Metro de Quito firma un contrato por US$62 millones para garantizar el mantenimiento de la Línea 1

La Empresa Metro de Quito adjudicó un contrato por US$62 millones para asegurar el mantenimiento integral de la Línea 1, el principal proyecto de transporte de Ecuador. El acuerdo busca garantizar la continuidad operativa del sistema y acompaña los planes de expansión que proyectan extender el servicio hacia nuevos sectores de la capital.

La Empresa Metro de Quito firmó un contrato por US$62 millones destinado al mantenimiento integral de la Línea 1, una decisión estratégica orientada a garantizar la continuidad y seguridad operativa del principal sistema de transporte urbano de Ecuador.

El acuerdo fue suscripto con el Consorcio Ferroviario Metro de Quito, integrado por empresas de Panamá, Francia y Ecuador, tras un proceso de contratación que atravesó diversas demoras administrativas.

El contrato contempla tareas de mantenimiento preventivo y correctivo sobre la totalidad de la infraestructura y los sistemas que permiten el funcionamiento diario del servicio.

Los trabajos abarcarán túneles, vías férreas, talleres y cocheras, pozos de bombeo y ventilación, sistemas contra incendios, además de los servicios de telecomunicaciones, radiofonía, telefonía, interfonía, megafonía y conectividad.

La Línea 1 del Metro de Quito, que posee una extensión de 22,5 kilómetros y 15 estaciones, comenzó a operar en diciembre de 2023 y representó una inversión cercana a los US$2.100 millones, convirtiéndose en la obra de transporte más importante de la historia ecuatoriana.

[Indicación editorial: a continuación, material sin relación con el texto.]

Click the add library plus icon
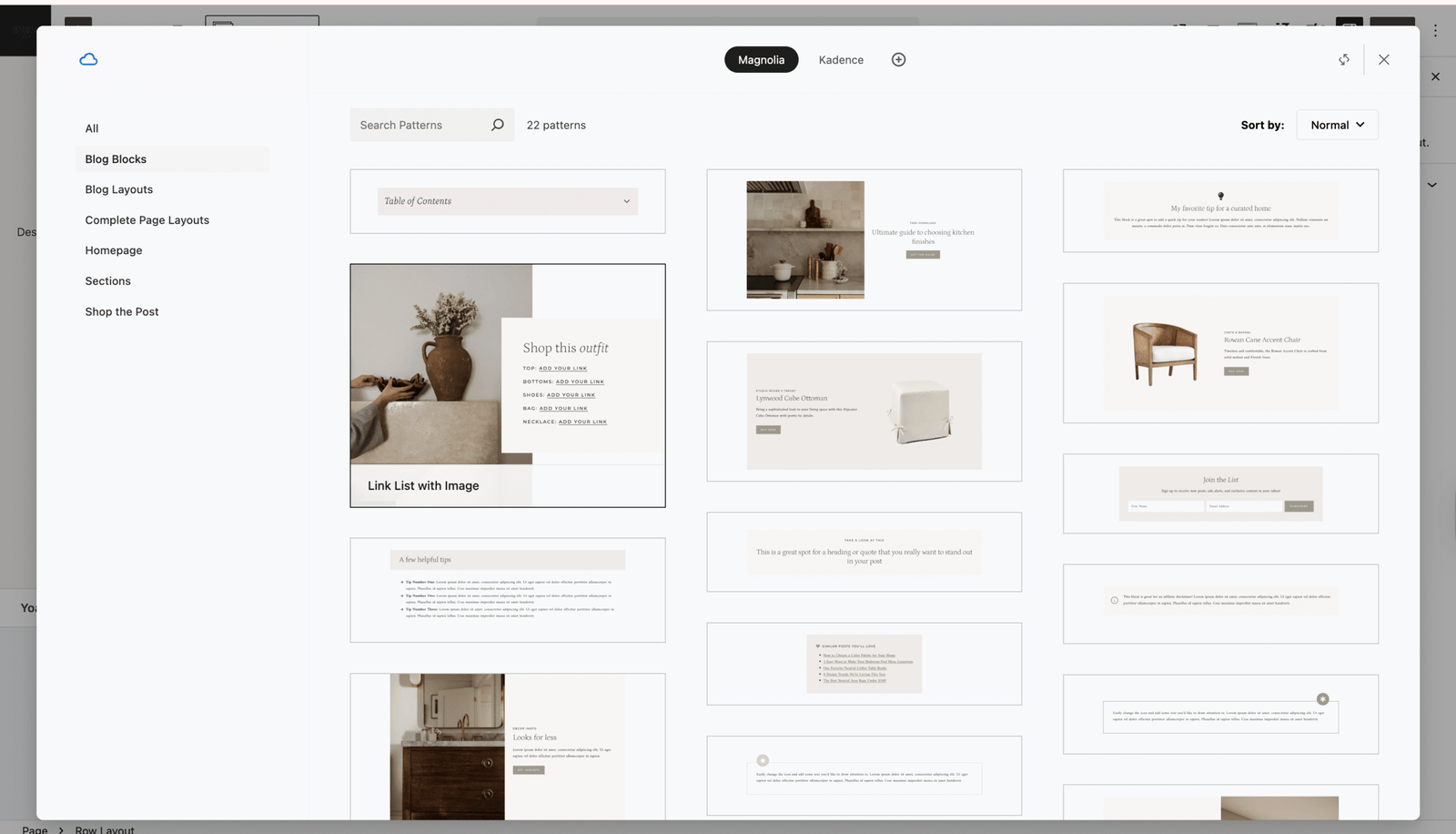The height and width of the screenshot is (834, 1456). click(x=898, y=60)
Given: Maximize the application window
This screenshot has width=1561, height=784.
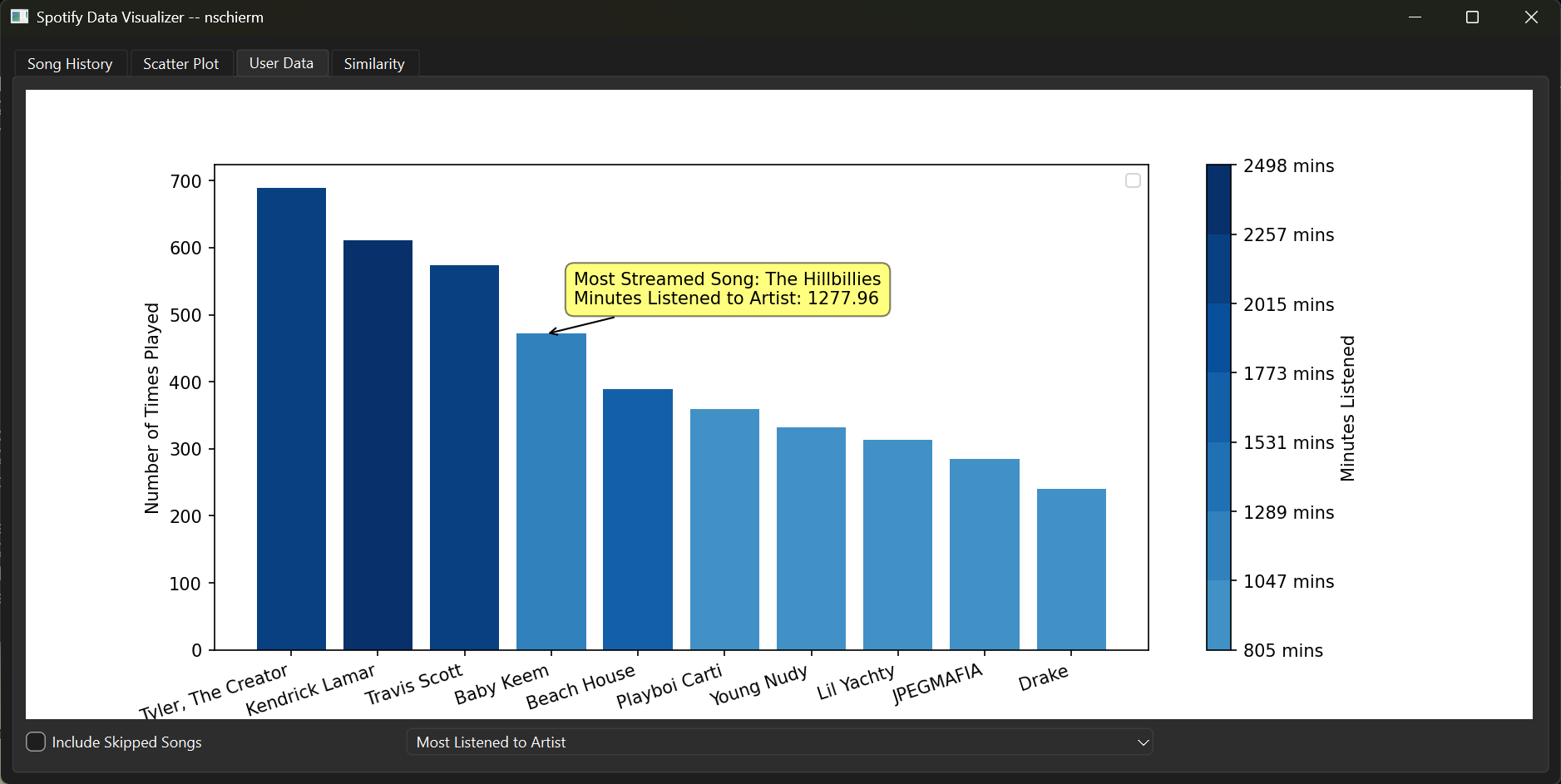Looking at the screenshot, I should [x=1472, y=17].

La adjudicación del mantenimiento se enmarca además en una etapa de expansión del sistema. A comienzos de 2026, la empresa española TYPSA fue contratada para desarrollar los estudios definitivos de una extensión de aproximadamente cinco kilómetros hacia el sector de La Ofelia, en el norte de la ciudad.

El alcalde de Quito, Pabel Muñoz, adelantó que los diseños estarán concluidos durante el último trimestre de este año, lo que permitirá avanzar posteriormente con la licitación y ejecución de las obras.

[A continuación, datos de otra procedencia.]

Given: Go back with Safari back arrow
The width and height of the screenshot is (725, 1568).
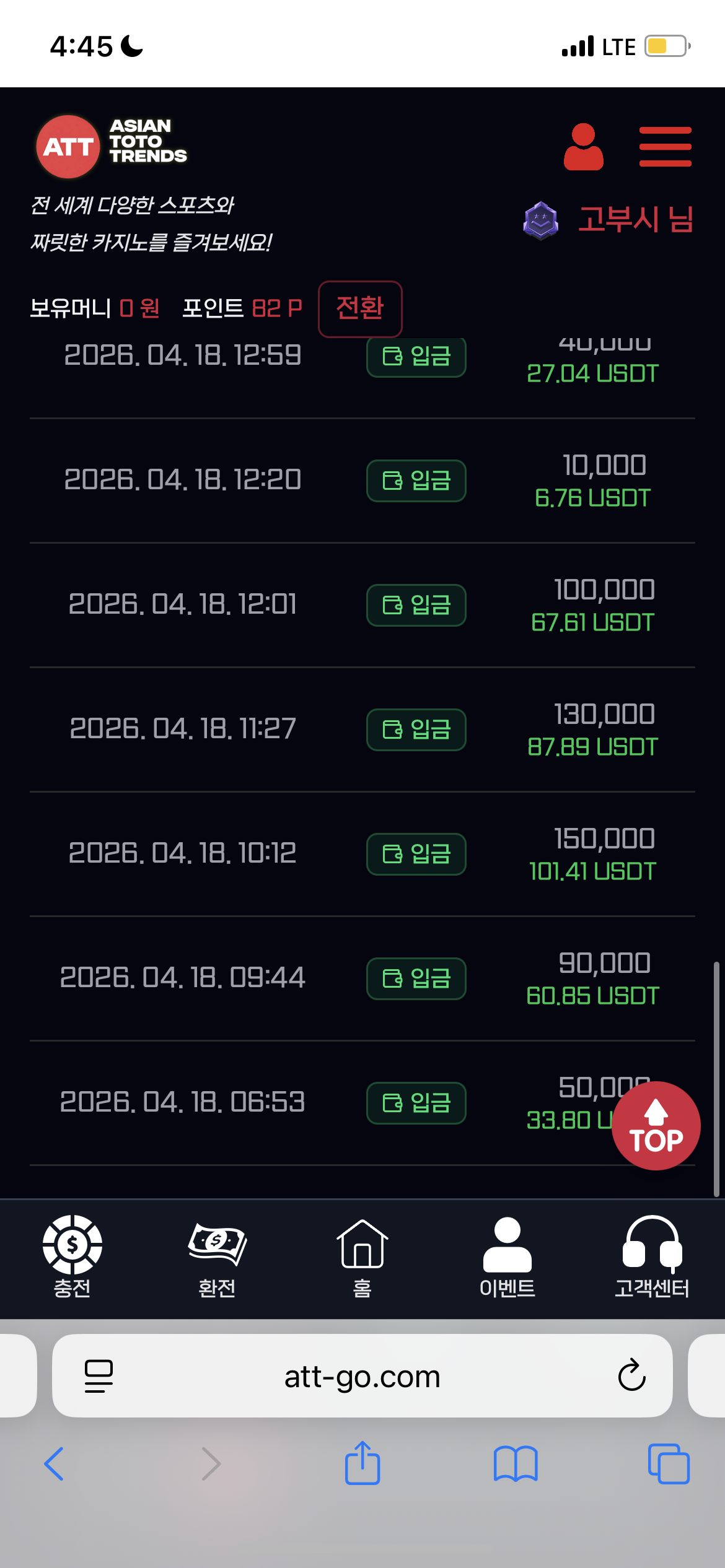Looking at the screenshot, I should coord(54,1464).
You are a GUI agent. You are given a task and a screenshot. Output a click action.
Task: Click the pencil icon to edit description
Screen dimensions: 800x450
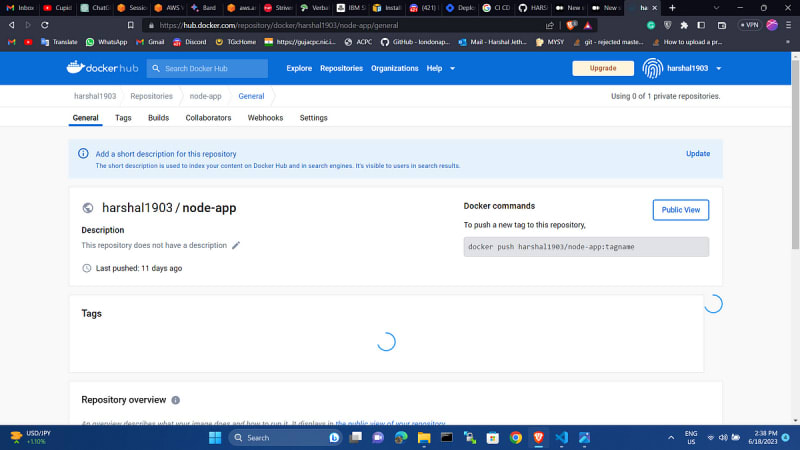(236, 245)
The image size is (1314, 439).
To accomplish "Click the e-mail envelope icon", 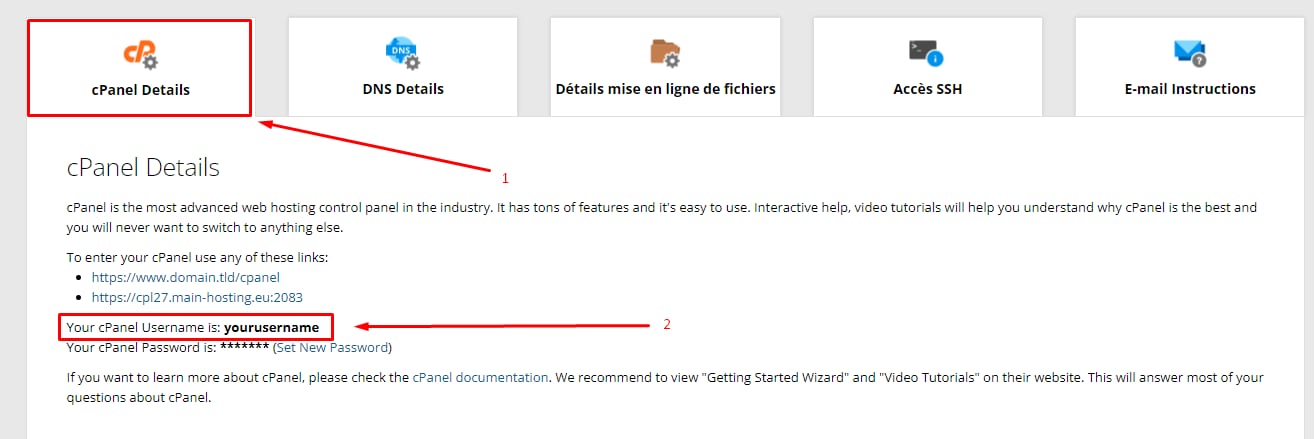I will 1189,53.
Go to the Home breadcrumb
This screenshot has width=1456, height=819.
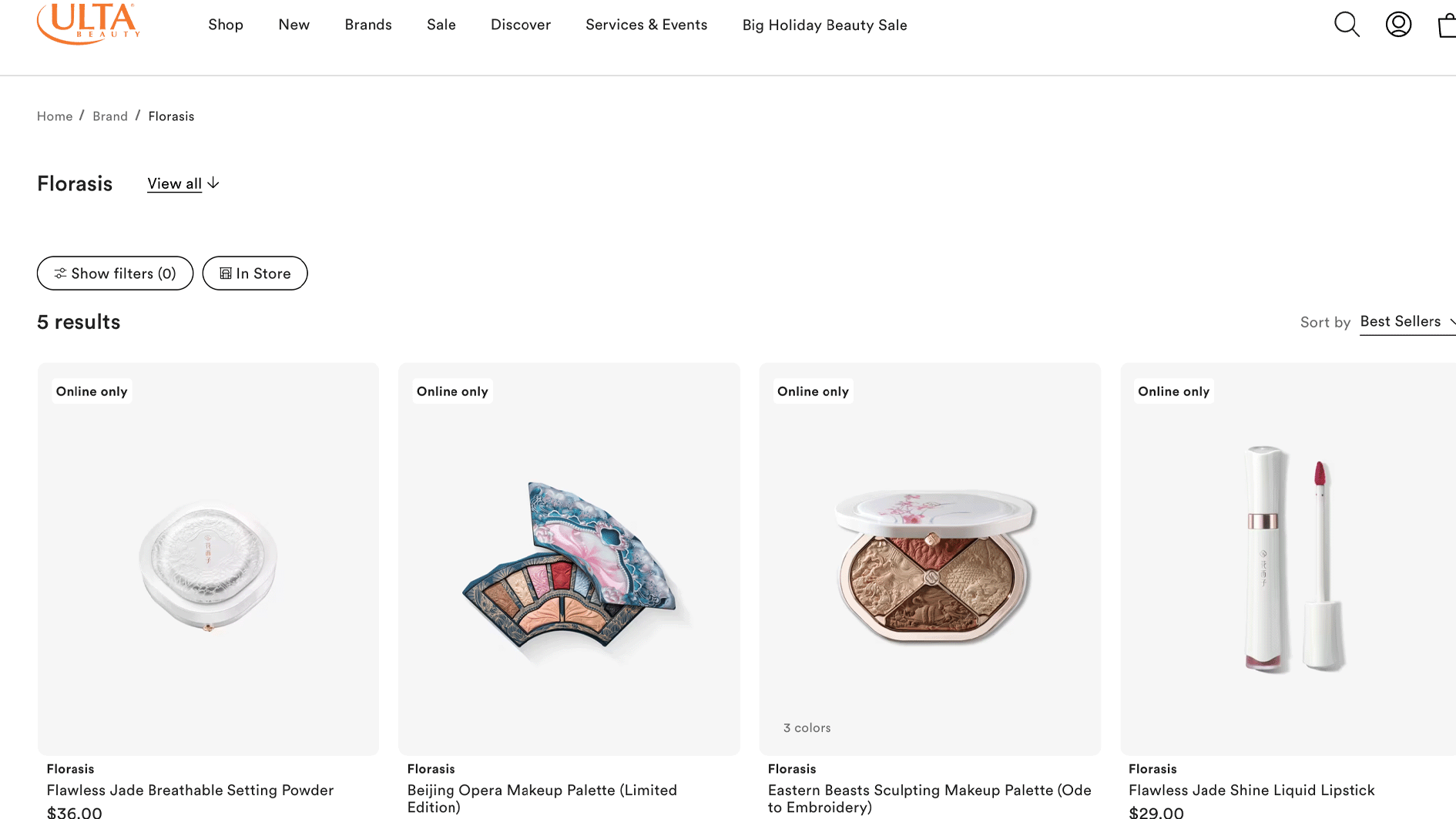click(x=55, y=116)
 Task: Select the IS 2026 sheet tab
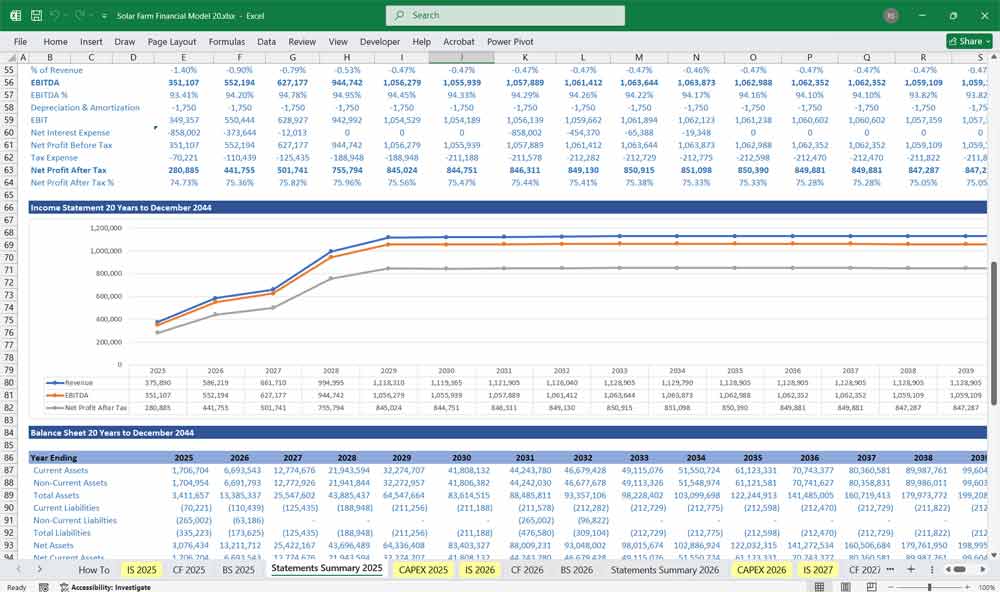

Por su parte, el presidente ecuatoriano Daniel Noboa anunció que la ampliación será ejecutada durante su actual mandato, que finaliza en 2029, y que el Gobierno nacional tendrá un rol central en su desarrollo.

La iniciativa cuenta con un financiamiento inicial de US$80 millones otorgado por el Banco de Desarrollo de América Latina (CAF), mientras que las estimaciones preliminares sitúan el costo total de la expansión en torno a los US$500 millones.

En paralelo, las autoridades también proyectan una segunda ampliación hacia Calderón, la parroquia rural más poblada de Quito, con el objetivo de ampliar la cobertura territorial y fortalecer la movilidad metropolitana.

Con estas inversiones, Quito busca consolidar un sistema de transporte moderno, eficiente y sostenible, capaz de responder al crecimiento urbano de una de las principales ciudades andinas de la región.